As the 2010 holiday season gets into full swing, and retailers and consumers get ready for the biggest shopping days of the year—”Black Friday,” the day after Thanksgiving in the bricks and mortar world and “Cyber Monday,” the Monday after Thanksgiving in the online world—both snail mail and email inboxes start to get full of special offers, catalogs and the like.

And as the volume of legitimate email marketing increases, Proofpoint also sees the volume of spam, phishing and other forms of scam email increase as well.

Malicious email gets more sophisticated every year and it’s getting harder and harder for the average consumer—and even experienced security professionals—to differentiate between legitimate and fraudulent offers that arrive via email.

During September and October of this year, we saw many new types of attacks that use malicious attachments or links inside of email that attempt to distribute malicious software. Consumers need to be especially careful these days and the number one tip is to avoid clicking on links in email, which is a hard habit to break!

My “Seven Simple Rules” for staying safe online during the holidays (or any time of the year) explains some of the tactics that scammers use and the important steps consumers can take to protect themselves. Keep these tips in mind this holiday season and share them with your friends, family and email users!
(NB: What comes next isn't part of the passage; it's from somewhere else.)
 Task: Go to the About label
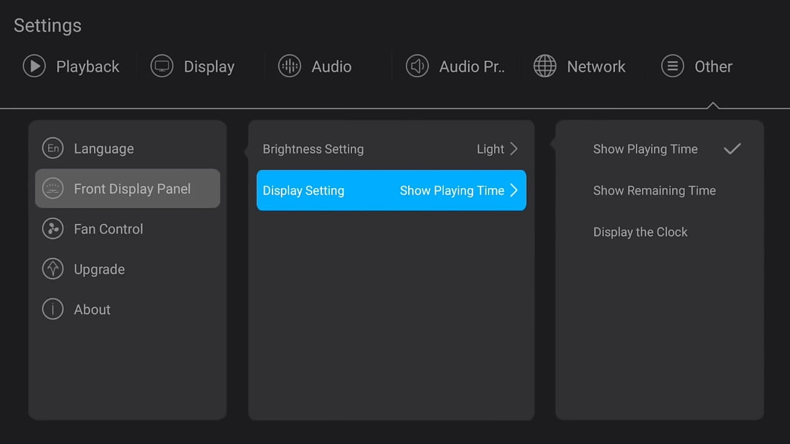(92, 309)
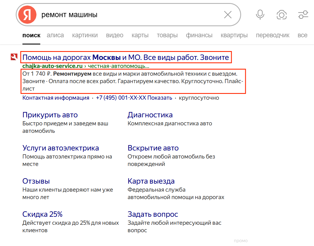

7 Simple Rules for Staying Safe Online During the Holidays

  1.  Be aware: View with suspicion any email with requests for personal identification, financial information, user names or passwords, especially during the busy holiday season when spammers and scammers use the increased volume of legitimate promotional email as “cover” for their attacks. Your bank, online services, government agencies or legitimate online stores are extremely unlikely to ask you for this type of information via email. Consumers should also be suspicious of similar emails that appear to come from an employer or friend. Never send personal financial information such as credit card numbers and Social Security numbers via email. Today’s malicious emails and phishing attacks are disguised as communications from all sorts of organizations, including government agencies, software vendors and money transfer services.
  2.  Don’t click: If you receive a suspicious email, don’t click the links in the email or open file attachments. Never click email links from anything but 100 percent trusted sources. Links embedded in emails may take you to fraudulent sites that look similar or identical to the legitimate “spoofed” site. Instead of clicking, open a browser and type the actual Web address for the site into the address bar. Alternatively, call the company using a phone number you already know.
  3.  Be secure: When you are shopping online, entering important information such as credit card numbers, or updating personal information, make sure you’re using a secure Web site. If you are on a secure Web server, the Web address will begin with “https://” instead of the usual “http://”. Most Web browsers also show an icon (such as Internet Explorer’s “padlock” icon) to indicate that the page you are viewing is secure.
  4.  Don’t fill out email forms: Never fill out forms within an email, especially those asking for personal information. Instead, visit the company’s actual Web site and ensure that the page you are using is secure before entering sensitive information.
  5.  Keep an eye on your accounts: Check the accuracy of your credit card and bank statements on a regular basis, especially during the holiday shopping season, when cyber attacks typically increase and busy consumers tend to be less attentive. If you see anything suspicious, contact the financial institution immediately.
  6.  Get social media savvy: Email isn’t the only attack vector used by spammers and scammers. Social media sites like Facebook and Twitter are increasingly used to deliver the same kinds of scams and malicious links to unsuspecting users. Spammers and malware writers are riding the social media wave, commonly using malicious, but convincing, emails that masquerade as notifications such as friend requests or message notifications. Keep all of the preceding tips in mind when using the latest communication tools.
  7.  Make security your first stop: If your holiday includes giving or receiving a new computer, netbook or upgraded operating system, install a good desktop anti-virus or Internet security solution before doing anything else online. Always make sure that your net-connected computers are protected by such a solution—and that you keep your subscription up to date! Reputable vendors include F-Secure, McAfee and Symantec.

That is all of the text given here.